> WHAT TO WORK ON
Repeat the rows word for word, starting at the line that contains "Task: Edit the Trim field name input" and continuing through the end of the rows. Leave the pictures out of your answer.

======== MATERIAL FOR THIS TASK ========

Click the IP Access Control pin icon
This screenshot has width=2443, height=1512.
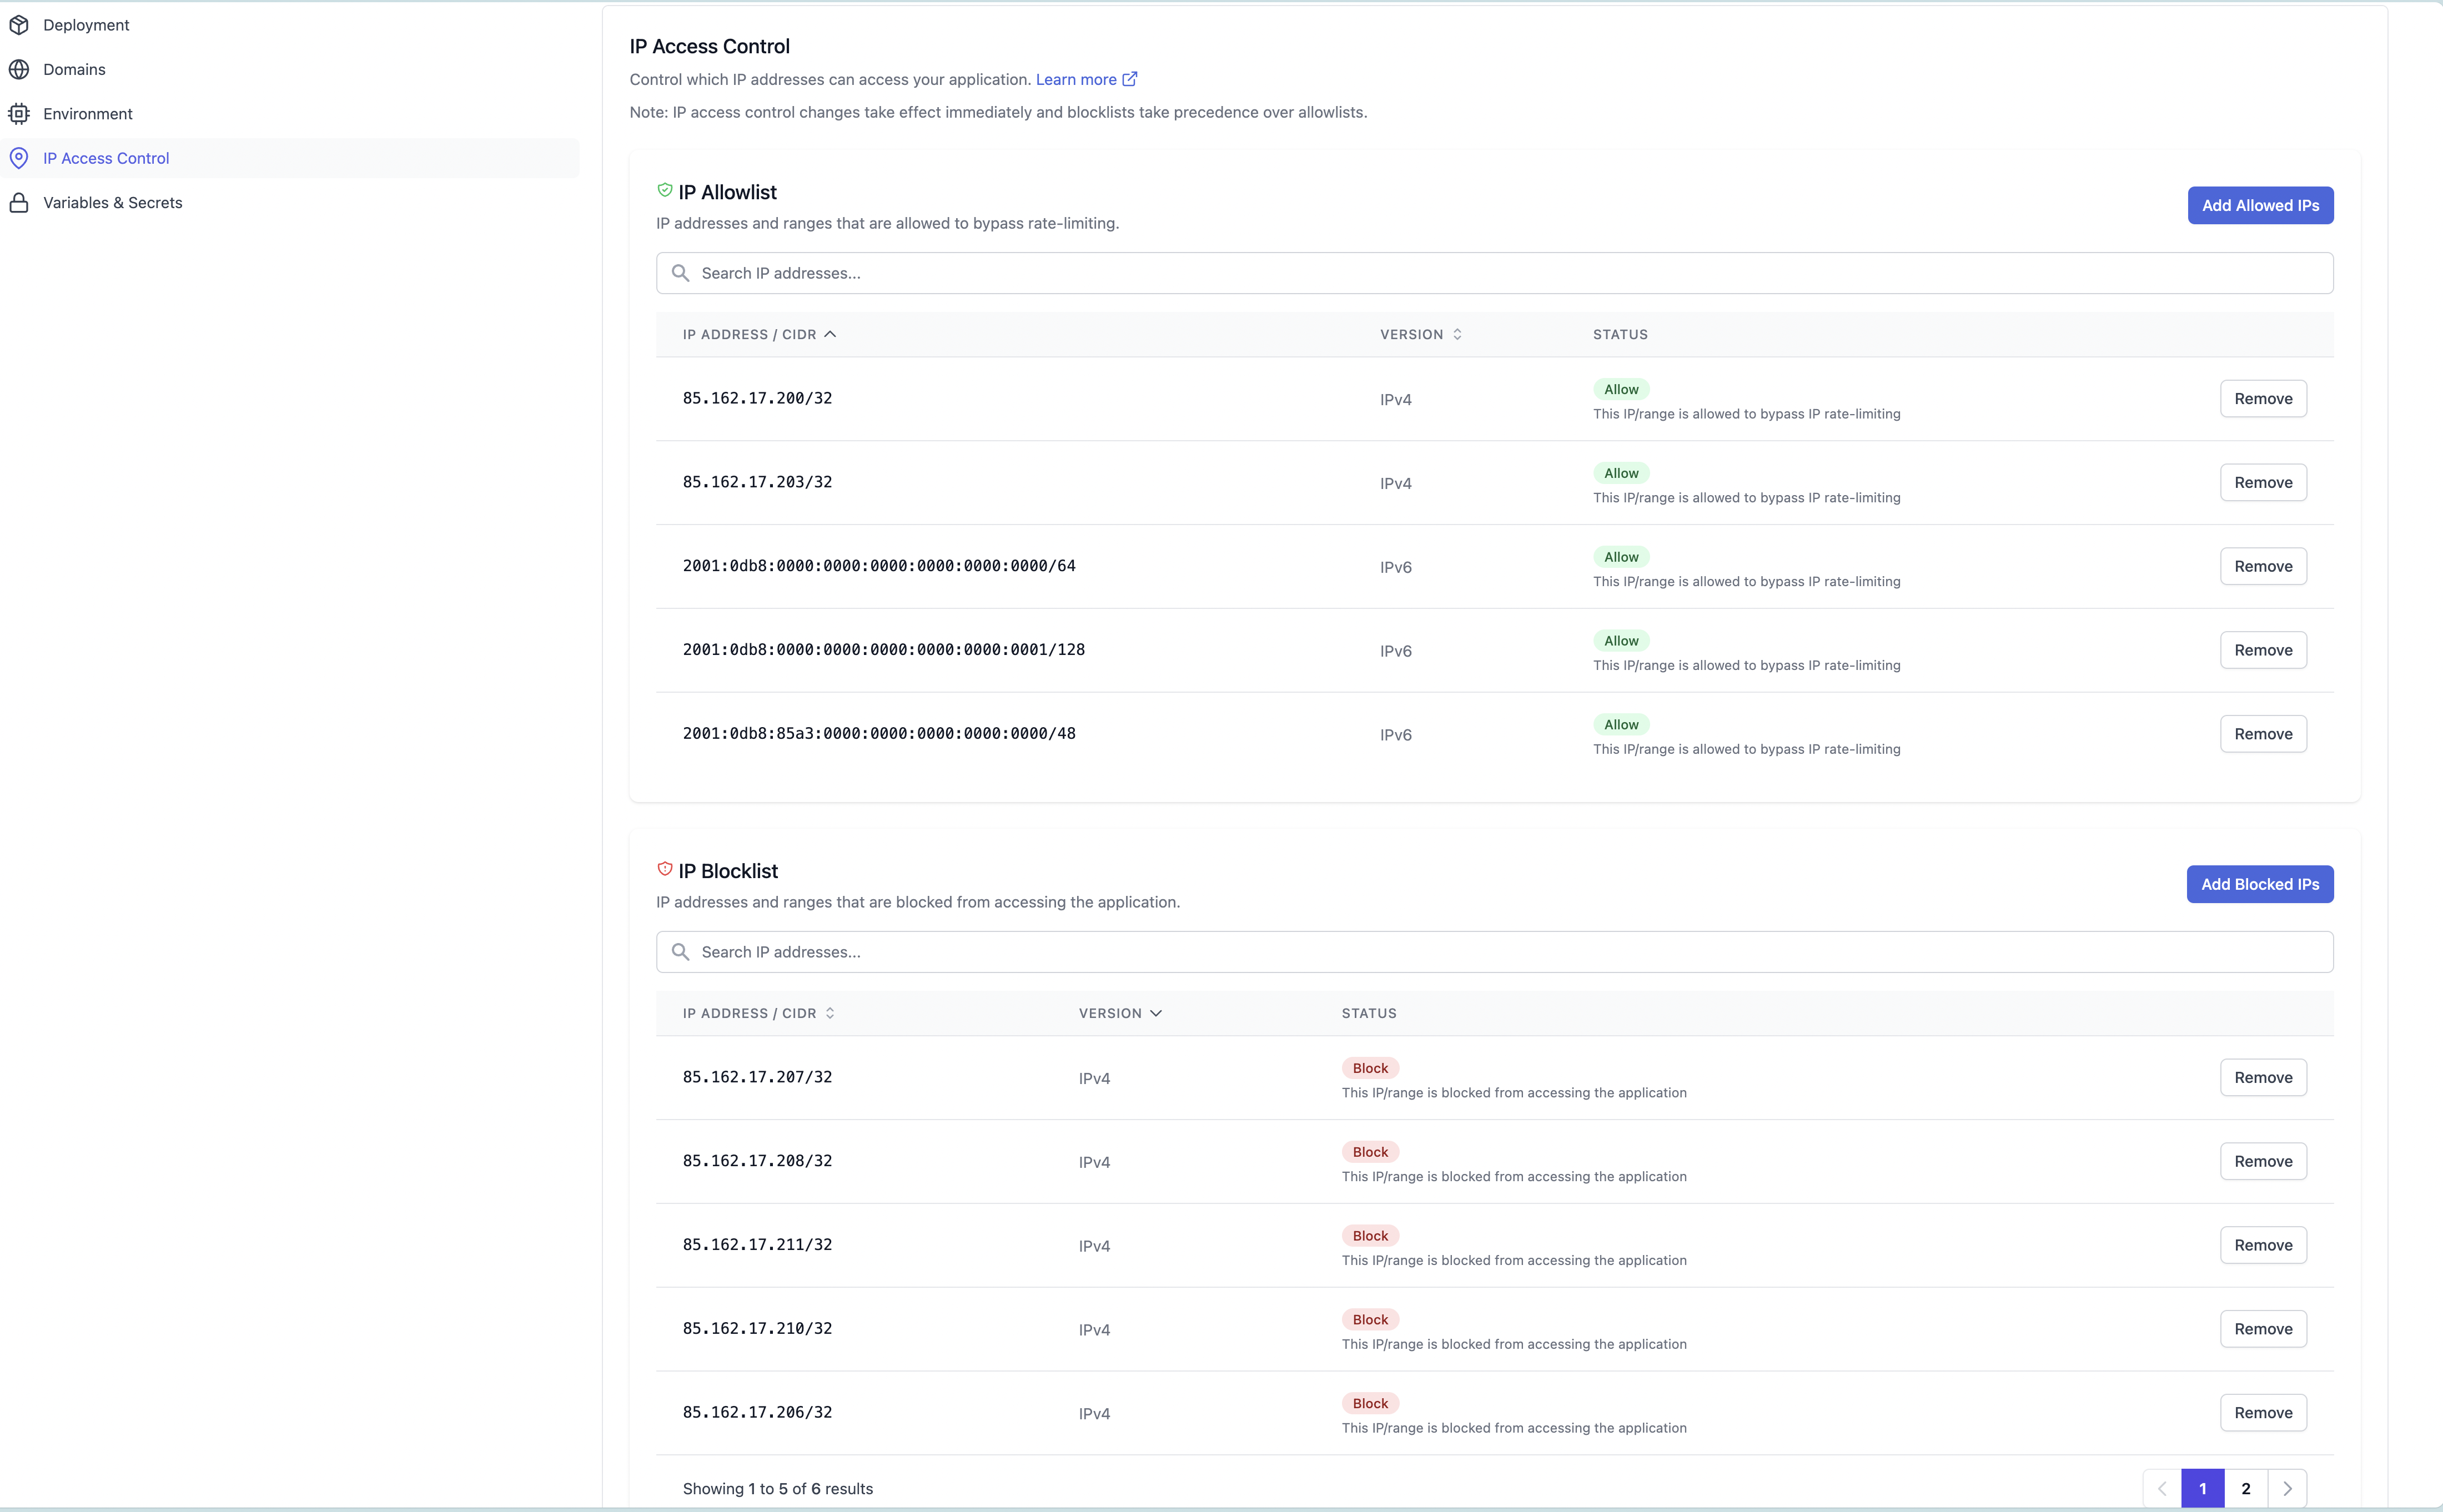(19, 158)
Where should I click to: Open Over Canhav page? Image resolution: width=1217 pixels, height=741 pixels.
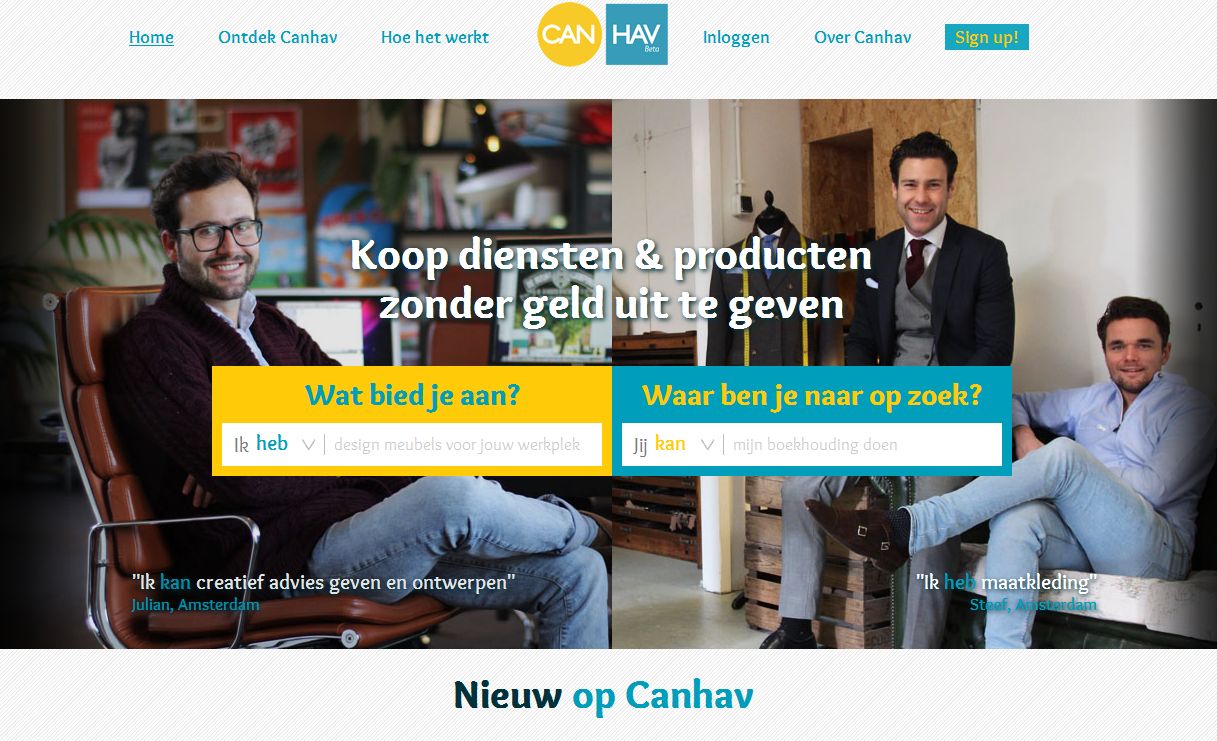[863, 38]
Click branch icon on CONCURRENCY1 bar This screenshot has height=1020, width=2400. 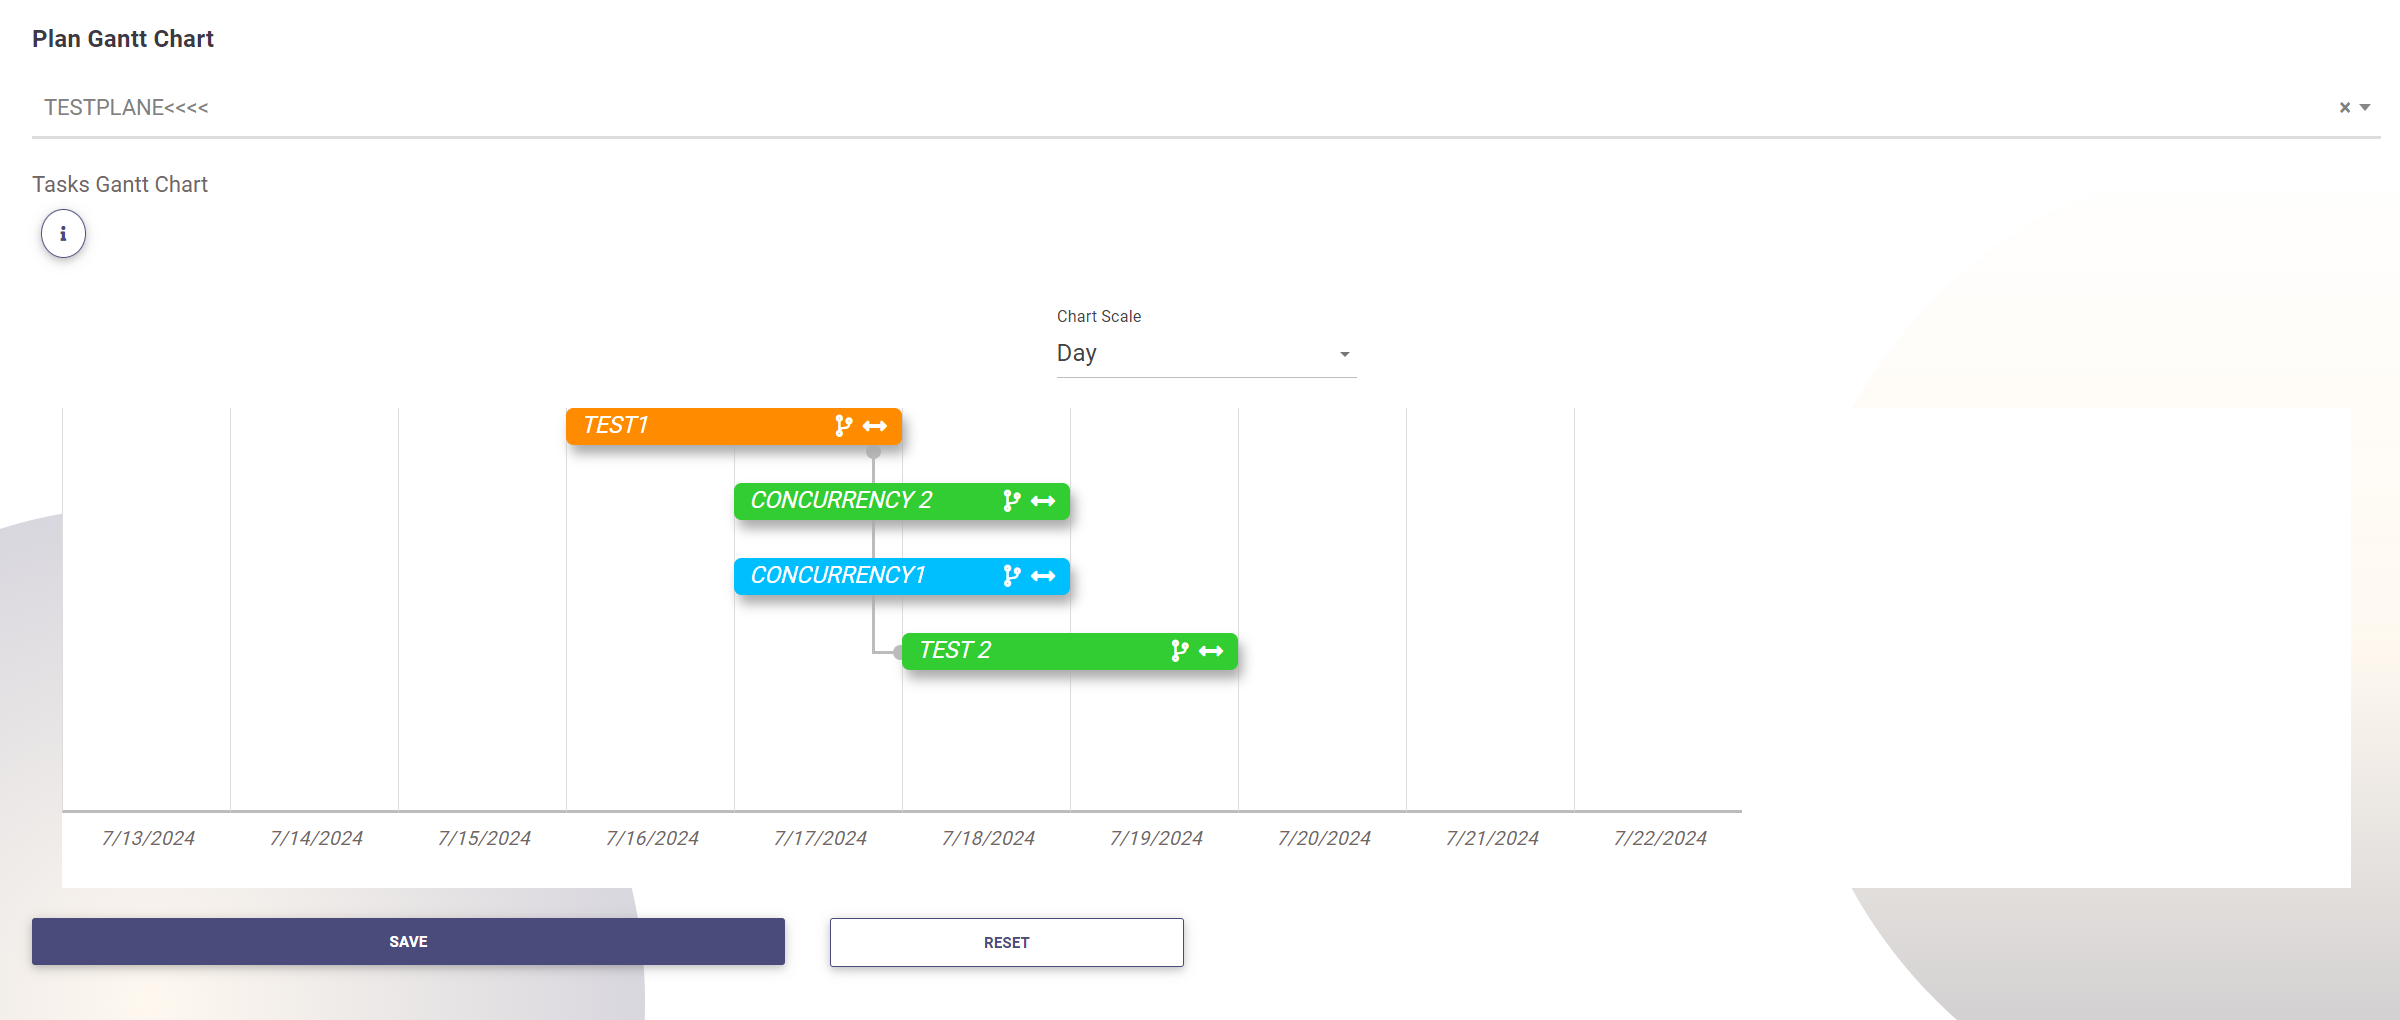click(x=1011, y=576)
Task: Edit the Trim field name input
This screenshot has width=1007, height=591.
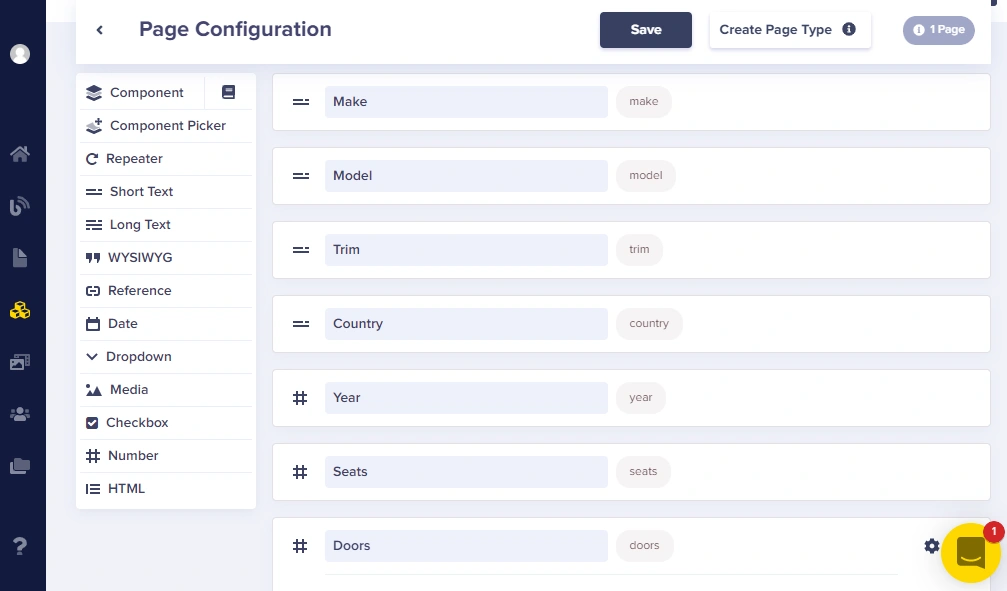Action: coord(466,250)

========

> TASK SOLUTION
Task: Edit the Trim field name input
This screenshot has width=1007, height=591.
Action: coord(466,250)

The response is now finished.